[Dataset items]

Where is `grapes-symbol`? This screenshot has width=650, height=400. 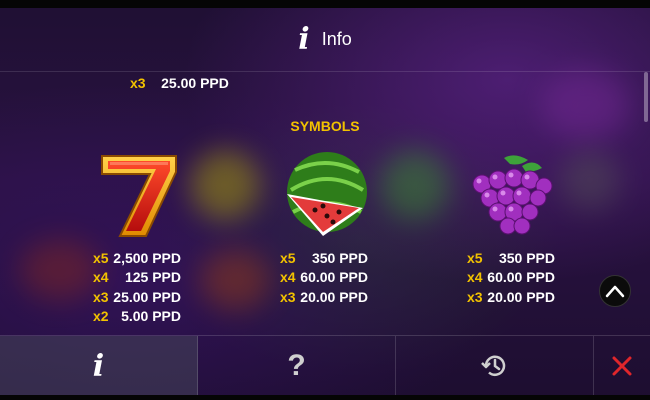
grapes-symbol is located at coordinates (510, 195).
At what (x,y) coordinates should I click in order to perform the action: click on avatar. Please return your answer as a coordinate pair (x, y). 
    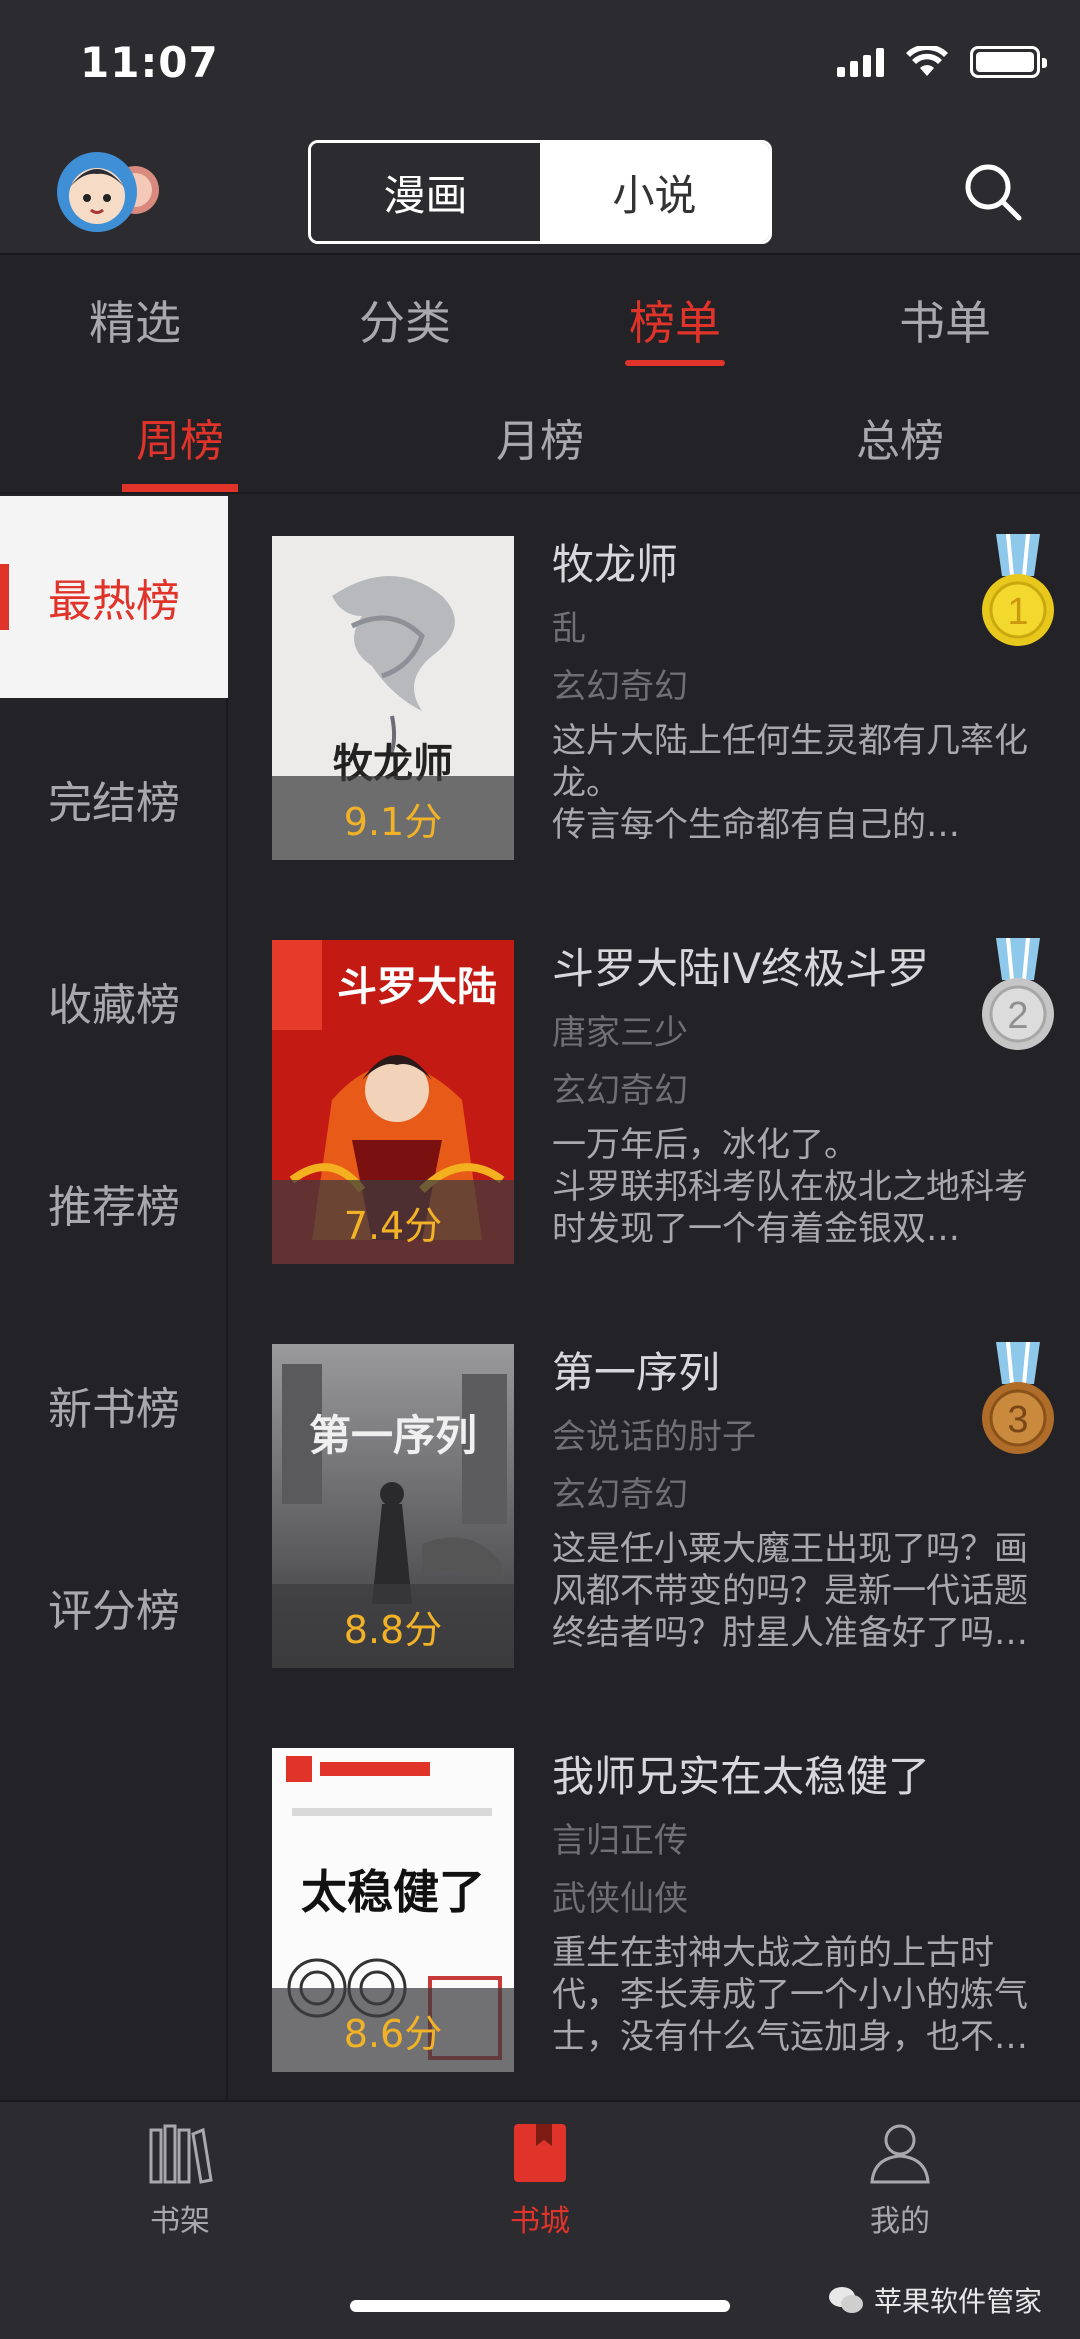
    Looking at the image, I should click on (112, 196).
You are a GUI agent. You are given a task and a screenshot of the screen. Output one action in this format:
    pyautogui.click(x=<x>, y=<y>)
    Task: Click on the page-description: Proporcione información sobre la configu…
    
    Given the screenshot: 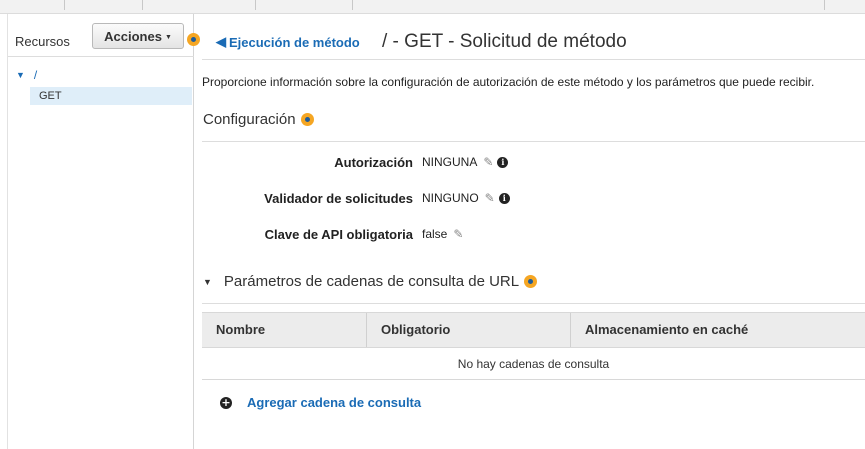 What is the action you would take?
    pyautogui.click(x=508, y=82)
    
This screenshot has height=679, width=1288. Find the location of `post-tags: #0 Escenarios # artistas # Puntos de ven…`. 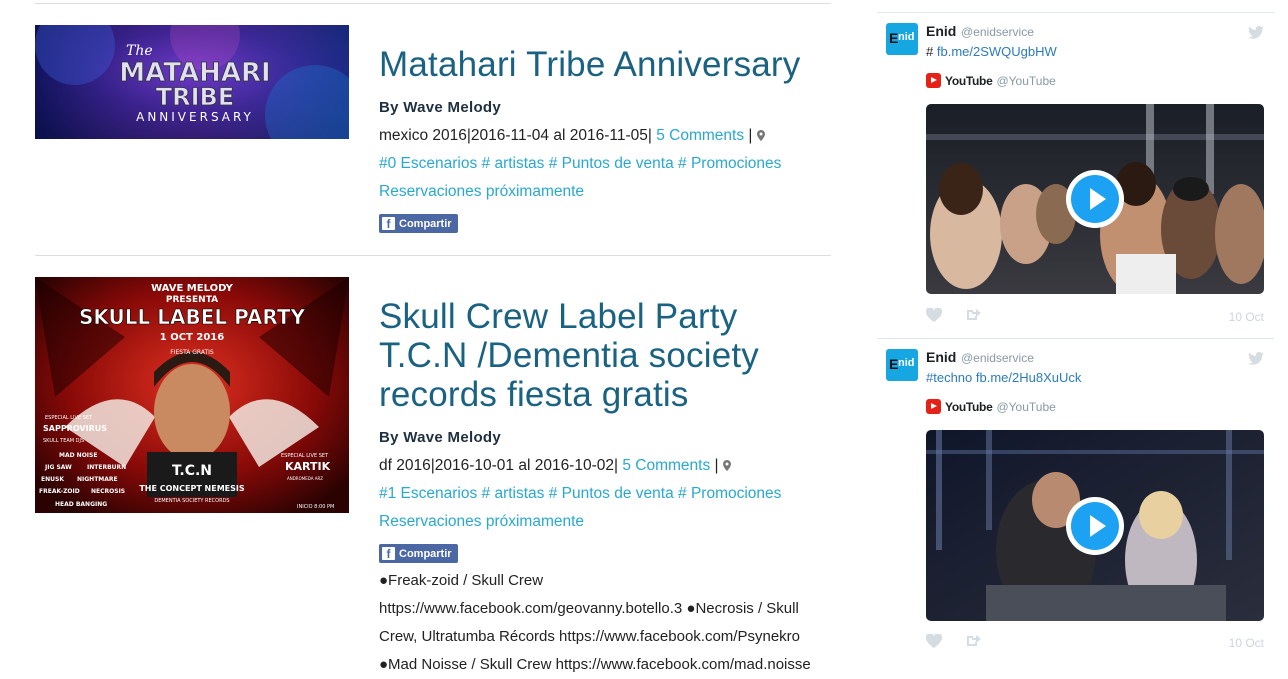

post-tags: #0 Escenarios # artistas # Puntos de ven… is located at coordinates (605, 164).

[BRIEF]
Reproduce word for word the stretch of the records from the line containing "This screenshot has height=679, width=1288." through the end of the records. Leave the pictures out.

[ANSWER TO THE PROBLEM]
This screenshot has height=679, width=1288. Find the location of `post-tags: #0 Escenarios # artistas # Puntos de ven…`. 

post-tags: #0 Escenarios # artistas # Puntos de ven… is located at coordinates (605, 164).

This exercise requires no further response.